— А вообще есть какой-нибудь смысл в том, что мы делаем?
— Победить мы не можем, но и отступаться нельзя. Стало быть, держать осаду, и все тут.
— Мне бы вашу уверенность.
— Мне без этого нельзя, у меня детишки. Я же вам давно говорил. Будь я сам по себе, да что бы со мной ни случилось — плюнуть и растереть. А так ведь останься я не при деле, им тоже крышка. — Облокотился о стол, согнулся всем своим грузным телом. — Что-то надо делать. Возьмите нашего же брата, они мне в лицо плюнут, знай, что я вот так рассиживаю с вами… А я иду на это.
— Почему? — Бен во все глаза смотрел на него. — Почему плюнут?
— Потому что не в моде теперь сидеть строить планы с белым человеком. Меня никто не поймет. Не те времена. Вам надо это понять. У моего народа черно на душе. Хоть моих детей возьмите. Они на другом языке говорят, чем мы с вами. — Он встал. — Не знаю, когда еще удастся заглянуть. Тут теперь в каждой щели, будь оно все проклято, информаторы понатыканы. Времечко, на чем свет только держится.
— И вы тоже меня покидаете, так, что ли?
— Я не брошу, друг. Но надо быть осторожным. — Он протянул руку. — Пока.
— Ну, и куда путь держим?
— А никуда.
— Значит, как-нибудь когда-нибудь?
— Конечно. — Он засмеялся, взял руку Бена обеими своими руками. — Да не дальше как завтрашним днем и увидимся.

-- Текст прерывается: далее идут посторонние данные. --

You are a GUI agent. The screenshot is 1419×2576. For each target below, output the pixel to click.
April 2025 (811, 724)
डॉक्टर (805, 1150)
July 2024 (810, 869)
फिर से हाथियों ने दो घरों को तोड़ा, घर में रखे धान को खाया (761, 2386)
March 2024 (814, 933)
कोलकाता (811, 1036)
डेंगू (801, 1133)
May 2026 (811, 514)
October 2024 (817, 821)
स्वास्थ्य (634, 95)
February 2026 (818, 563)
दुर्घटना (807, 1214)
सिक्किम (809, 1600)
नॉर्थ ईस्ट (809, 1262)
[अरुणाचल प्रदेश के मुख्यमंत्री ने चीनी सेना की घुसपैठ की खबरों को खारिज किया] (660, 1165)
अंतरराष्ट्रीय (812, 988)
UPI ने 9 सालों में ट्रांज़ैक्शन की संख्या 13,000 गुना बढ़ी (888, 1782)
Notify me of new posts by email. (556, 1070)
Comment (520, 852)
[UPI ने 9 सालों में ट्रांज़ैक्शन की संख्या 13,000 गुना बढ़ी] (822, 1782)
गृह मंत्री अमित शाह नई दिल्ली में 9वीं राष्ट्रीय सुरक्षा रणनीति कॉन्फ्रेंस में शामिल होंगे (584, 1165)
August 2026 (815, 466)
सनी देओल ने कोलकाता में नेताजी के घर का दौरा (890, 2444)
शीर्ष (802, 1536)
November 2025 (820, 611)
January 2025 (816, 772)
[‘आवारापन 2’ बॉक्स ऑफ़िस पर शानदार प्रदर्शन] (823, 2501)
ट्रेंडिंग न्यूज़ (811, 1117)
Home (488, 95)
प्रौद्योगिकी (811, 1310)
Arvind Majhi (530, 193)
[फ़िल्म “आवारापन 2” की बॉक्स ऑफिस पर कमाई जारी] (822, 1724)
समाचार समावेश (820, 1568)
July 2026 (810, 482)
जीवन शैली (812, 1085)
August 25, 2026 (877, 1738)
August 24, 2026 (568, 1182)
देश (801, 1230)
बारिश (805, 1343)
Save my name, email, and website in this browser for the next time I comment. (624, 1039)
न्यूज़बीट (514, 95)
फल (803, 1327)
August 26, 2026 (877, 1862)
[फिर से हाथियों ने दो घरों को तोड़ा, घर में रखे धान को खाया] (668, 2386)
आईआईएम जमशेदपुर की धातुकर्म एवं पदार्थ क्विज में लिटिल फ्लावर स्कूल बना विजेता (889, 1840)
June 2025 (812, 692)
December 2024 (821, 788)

Знаете, что скажу? Настанет день, когда мне не надо будет по ночам финты откалывать, чтобы не будить соседских ваших собак… — Он выругался. — Мы еще средь бела дня погуляем с вами, как порядочные люди. Куда пойдем: прямо, налево, направо? Да куда угодно, лишь бы по дружбе, под руку. Поверьте моему слову. На глазах у всего белого света пойдем, приятель. И никто нас не остановит. Только подумайте. — Он наклонился, согнул руку, точно кавалер перед дамой, пожалуйте пройтись. — Вот так. И ни один сукин сын не скажет: «Эй, ну-ка стой, где твой domboek?»
Он хохотнул, но было в этом смехе что-то от неизбывной печали. И вдруг повернулся, вышел, и в комнате воцарилась мертвая тишина.
Больше они не виделись.
А рядом своей жизнью жила Сюзан. Поодаль и в стороне. Они почти не разговаривали, обменивались несколькими обязательными словами за столом, не более того. Когда он пытался еще завязать разговор, задавая вопрос либо предлагая на какой-нибудь счет объяснение, она опускала глаза и сосредоточенно занималась ногтями с тем отрешенным видом, какой принимает женщина, давая понять, что находит внимание назойливым.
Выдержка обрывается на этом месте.